Appendix D
FEHB Member Survey Results
Each year Federal Employees Health Benefits plans with 500 or more subscribers mail the
Consumers Assessment of Healthcare Providers and Systems (CAHPS)1 to a random sample of plan
members. For Health Maintenance Organizations (HMO)/Point-of-Service (POS) and High
Deductible Health Plans (HDHP) and Consumer-Driven Health Plans (CDHP), the sample includes
all commercial plan members, including non-Federal members. For Fee-for-Service (FFS)/Preferred
Provider Organization (PPO) plans, the sample includes Federal members only. The CAHPS survey
asks questions to evaluate members’ satisfaction with their health plans. Independent vendors
certified by the National Committee for Quality Assurance administer the surveys.
OPM reports each plan’s scores on the various survey measures by showing the percentage of
satisfied members on a scale of 0 to 100. Also, we list the national average for each measure. Since
we offer HMO plans, FFS/PPO plans, HDHP, and CDHP plans, we compute a separate national
average for each plan type.
Survey findings and member ratings are provided for the following key measures of
member satisfaction:
- Overall Plan Satisfaction - This measure is based on the question, "Using any number from 0 to
10, where 0 is the worst health plan possible and 10 is the best health plan possible, what
number would you use to rate your health plan?" We report the percentage of respondents
who rated their plan 8 or higher.
- Getting Needed Care - How often was it easy to get an appointment, the care, tests, or
treatment you thought you needed through your health plan?
- Getting Care Quickly - When you needed care right away, how often did you get care as soon
as you thought you needed? Not counting the times you needed care right away, how often did
you get an appointment at a doctor's office or clinic as soon as you wanted?
- How Well Doctors Communicate - How often did your personal doctor explain things in a way
that was easy to understand? How often did your personal doctor listen carefully to you, show
respect for what you had to say, and spend enough time with you?
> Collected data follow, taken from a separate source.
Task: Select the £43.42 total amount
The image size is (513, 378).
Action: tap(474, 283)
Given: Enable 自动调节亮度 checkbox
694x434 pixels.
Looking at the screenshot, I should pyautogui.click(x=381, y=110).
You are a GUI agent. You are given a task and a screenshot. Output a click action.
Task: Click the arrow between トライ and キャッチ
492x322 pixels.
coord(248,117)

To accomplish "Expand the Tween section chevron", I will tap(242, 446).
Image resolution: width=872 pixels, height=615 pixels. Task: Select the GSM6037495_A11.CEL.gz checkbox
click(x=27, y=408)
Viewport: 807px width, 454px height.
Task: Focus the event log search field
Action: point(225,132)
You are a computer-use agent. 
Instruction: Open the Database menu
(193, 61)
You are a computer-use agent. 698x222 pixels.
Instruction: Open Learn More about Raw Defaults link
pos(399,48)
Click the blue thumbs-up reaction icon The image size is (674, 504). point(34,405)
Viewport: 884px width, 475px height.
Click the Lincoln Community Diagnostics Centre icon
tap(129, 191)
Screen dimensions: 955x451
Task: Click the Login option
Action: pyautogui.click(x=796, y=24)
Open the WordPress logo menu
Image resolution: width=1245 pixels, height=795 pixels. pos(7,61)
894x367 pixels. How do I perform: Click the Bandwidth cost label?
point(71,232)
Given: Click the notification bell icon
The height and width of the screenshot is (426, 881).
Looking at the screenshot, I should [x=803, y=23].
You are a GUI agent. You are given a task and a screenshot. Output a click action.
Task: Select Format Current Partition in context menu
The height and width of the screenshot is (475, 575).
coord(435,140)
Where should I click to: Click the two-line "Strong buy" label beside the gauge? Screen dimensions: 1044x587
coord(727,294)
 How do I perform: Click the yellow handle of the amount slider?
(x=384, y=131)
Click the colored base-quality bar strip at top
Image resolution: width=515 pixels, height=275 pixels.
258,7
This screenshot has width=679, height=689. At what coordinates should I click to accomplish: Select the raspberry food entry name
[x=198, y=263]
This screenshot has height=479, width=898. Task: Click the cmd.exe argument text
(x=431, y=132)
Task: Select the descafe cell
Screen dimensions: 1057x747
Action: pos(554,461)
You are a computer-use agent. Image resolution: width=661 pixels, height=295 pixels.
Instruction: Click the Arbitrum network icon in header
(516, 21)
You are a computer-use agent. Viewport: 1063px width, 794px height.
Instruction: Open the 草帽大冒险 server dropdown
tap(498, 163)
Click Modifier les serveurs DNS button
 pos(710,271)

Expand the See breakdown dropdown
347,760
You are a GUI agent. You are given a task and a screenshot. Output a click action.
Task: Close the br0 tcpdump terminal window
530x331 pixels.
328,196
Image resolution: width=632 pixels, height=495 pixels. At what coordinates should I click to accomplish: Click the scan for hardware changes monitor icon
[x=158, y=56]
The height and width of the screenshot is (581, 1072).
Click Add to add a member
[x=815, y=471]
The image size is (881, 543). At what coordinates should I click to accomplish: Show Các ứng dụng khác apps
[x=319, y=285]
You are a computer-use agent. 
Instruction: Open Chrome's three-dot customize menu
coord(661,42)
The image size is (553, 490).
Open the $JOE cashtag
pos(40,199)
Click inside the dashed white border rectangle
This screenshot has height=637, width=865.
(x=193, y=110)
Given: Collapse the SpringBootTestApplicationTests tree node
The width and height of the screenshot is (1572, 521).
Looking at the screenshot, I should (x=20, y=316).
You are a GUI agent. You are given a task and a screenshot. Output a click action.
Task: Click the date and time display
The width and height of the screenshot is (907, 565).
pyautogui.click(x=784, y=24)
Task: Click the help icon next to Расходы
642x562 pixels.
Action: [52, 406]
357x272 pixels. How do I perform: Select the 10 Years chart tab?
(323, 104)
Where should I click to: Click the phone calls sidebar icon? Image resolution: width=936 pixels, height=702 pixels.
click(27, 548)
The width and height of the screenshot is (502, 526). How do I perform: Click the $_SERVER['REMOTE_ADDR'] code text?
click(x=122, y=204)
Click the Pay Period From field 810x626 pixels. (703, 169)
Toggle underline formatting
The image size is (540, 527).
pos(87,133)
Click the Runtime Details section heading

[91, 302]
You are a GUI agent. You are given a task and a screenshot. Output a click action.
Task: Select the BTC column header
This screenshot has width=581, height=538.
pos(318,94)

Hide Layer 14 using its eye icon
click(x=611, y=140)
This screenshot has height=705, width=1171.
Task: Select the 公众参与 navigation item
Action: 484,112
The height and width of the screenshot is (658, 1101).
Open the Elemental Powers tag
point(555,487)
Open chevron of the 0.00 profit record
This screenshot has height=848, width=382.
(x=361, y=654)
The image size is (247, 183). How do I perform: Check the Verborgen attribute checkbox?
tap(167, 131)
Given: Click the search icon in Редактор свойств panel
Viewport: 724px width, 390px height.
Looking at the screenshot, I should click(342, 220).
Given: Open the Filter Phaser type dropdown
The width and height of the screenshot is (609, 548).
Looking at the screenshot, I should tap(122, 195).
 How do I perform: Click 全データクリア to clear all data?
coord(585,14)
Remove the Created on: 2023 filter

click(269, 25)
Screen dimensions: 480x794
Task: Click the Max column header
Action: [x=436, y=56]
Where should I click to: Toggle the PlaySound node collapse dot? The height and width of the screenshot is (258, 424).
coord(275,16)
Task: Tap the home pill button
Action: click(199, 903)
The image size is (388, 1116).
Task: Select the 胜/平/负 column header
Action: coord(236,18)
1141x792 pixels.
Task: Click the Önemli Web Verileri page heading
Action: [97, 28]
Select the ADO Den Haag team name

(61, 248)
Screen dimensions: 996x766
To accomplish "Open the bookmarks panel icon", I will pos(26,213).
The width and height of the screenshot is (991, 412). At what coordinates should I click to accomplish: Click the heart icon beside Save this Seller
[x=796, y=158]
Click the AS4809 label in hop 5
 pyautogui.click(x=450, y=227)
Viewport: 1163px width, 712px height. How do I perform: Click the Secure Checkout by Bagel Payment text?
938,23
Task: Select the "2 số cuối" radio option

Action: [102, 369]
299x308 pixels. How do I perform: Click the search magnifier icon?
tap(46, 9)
- Customer Service - How often did your health plan's customer service department give you
the information or help you needed? How often did your health plan's customer service staff
treat you with courtesy and respect? How often were the forms from your health plan easy
to fill out?
- Claims processing - How often did your health plan handle your claims quickly and correctly?
In evaluating plan scores, you can compare individual plan scores against other plans and against
the national averages. Generally, new plans and those with fewer than 500 FEHB subscribers do not
conduct CAHPS. Therefore, some of the plans listed in the Guide will not have survey data.
1 CAHPS is a registered trademark of the Agency for Healthcare Research and Quality (AHRQ).